Distruggere tutto: piatti, bicchieri, mobili, vecchi televisori, bottiglie di vetro, vasi, stampanti, lettori dvd…Ridurre in polvere tutto quello che si vuole. È questa la parola d’ordine all’interno della “Rage room”, la “stanza della rabbia”, che dopo aver spopolato negli Stati Uniti è arrivata anche in Italia.

Locali dove sfogarsi che sono nati in diversi parti d’Italia come Bologna, Forlì e Milano (Legnano per l’esattezza).

RAGE ROOM, COME FUNZIONA. ECCO IL VIDEO:

Il funzionamento della “camera” – già molto diffusa negli Stati Uniti e in Giappone – è molto semplice: a ciascun partecipante viene fornita un’arma base e un set di vari oggetti con cui divertirsi.

La “sessione” dura 15 minuti, durante i quali “l’arrabbiato” può scegliere anche la colonna sonora che accompagnerà la sua personale devastazione.

Il tutto ovviamente in sicurezza con protezioni: maschere, guanti, tute e caschetti.

Un format che sta avendo grandissimo successo tanto che nel giro di pochi mesi sono già nate tre “stanze” e altre dovrebbero aprire a breve.

“È un luogo dove è possibile sfogarsi distruggendo oggetti e mobili.
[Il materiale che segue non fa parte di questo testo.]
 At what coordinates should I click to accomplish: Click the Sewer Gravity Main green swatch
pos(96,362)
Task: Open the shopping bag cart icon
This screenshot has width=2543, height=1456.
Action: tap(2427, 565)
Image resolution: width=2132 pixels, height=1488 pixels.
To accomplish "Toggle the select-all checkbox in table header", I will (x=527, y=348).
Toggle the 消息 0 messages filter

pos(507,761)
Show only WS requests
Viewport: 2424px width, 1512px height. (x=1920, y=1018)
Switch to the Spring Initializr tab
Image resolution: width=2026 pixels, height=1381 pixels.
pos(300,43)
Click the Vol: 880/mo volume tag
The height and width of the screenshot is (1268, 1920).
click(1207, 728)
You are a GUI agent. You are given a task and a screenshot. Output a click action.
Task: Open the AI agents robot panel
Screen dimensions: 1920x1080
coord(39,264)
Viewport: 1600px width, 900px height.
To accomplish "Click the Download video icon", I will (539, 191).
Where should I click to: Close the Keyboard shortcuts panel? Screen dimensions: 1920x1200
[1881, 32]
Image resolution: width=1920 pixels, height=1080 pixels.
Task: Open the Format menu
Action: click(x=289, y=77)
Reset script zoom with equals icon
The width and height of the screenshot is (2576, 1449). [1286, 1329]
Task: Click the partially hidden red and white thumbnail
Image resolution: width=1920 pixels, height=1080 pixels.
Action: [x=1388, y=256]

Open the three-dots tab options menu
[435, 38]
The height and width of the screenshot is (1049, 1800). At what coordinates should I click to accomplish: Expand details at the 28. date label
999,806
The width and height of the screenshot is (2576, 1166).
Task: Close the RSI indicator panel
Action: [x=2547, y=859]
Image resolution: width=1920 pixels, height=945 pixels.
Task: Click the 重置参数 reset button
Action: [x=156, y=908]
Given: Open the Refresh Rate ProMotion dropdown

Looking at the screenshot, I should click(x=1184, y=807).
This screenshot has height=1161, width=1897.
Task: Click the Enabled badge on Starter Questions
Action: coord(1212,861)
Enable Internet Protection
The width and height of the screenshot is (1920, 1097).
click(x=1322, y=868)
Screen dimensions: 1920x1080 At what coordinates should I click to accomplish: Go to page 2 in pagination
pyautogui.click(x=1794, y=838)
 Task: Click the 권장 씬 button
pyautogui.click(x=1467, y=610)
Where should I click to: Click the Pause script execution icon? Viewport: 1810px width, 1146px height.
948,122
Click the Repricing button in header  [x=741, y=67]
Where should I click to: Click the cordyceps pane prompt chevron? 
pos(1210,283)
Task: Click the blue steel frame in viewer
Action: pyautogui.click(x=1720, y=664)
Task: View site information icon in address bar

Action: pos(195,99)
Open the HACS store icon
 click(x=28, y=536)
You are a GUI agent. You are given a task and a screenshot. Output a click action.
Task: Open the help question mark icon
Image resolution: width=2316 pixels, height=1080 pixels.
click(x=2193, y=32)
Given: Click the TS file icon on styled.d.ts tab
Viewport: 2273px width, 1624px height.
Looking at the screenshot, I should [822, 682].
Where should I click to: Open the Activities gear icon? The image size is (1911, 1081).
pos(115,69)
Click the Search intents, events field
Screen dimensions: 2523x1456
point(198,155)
È dedicato a chi ha bisogno di rilassarsi in modo non convenzionale”, le parole delle titolari della rage room di Bologna al Corriere della Sera.

Ma da dove arriva il materiale da distruggere? “Abbiamo degli accordi con chi svuota le cantine e fa i traslochi, ci danno la roba vecchia con il consenso dei proprietari”, hanno proseguito.

Infine una curiosità: chi sono i clienti tipo? “Donne, soprattutto. Ragazze fra i 20 e i 30 anni, in particolare. Amiche, sorelle, colleghe. Arrivano qui sempre un po’ titubanti, poi una volta dentro sembrano Wonder Woman”, hanno detto.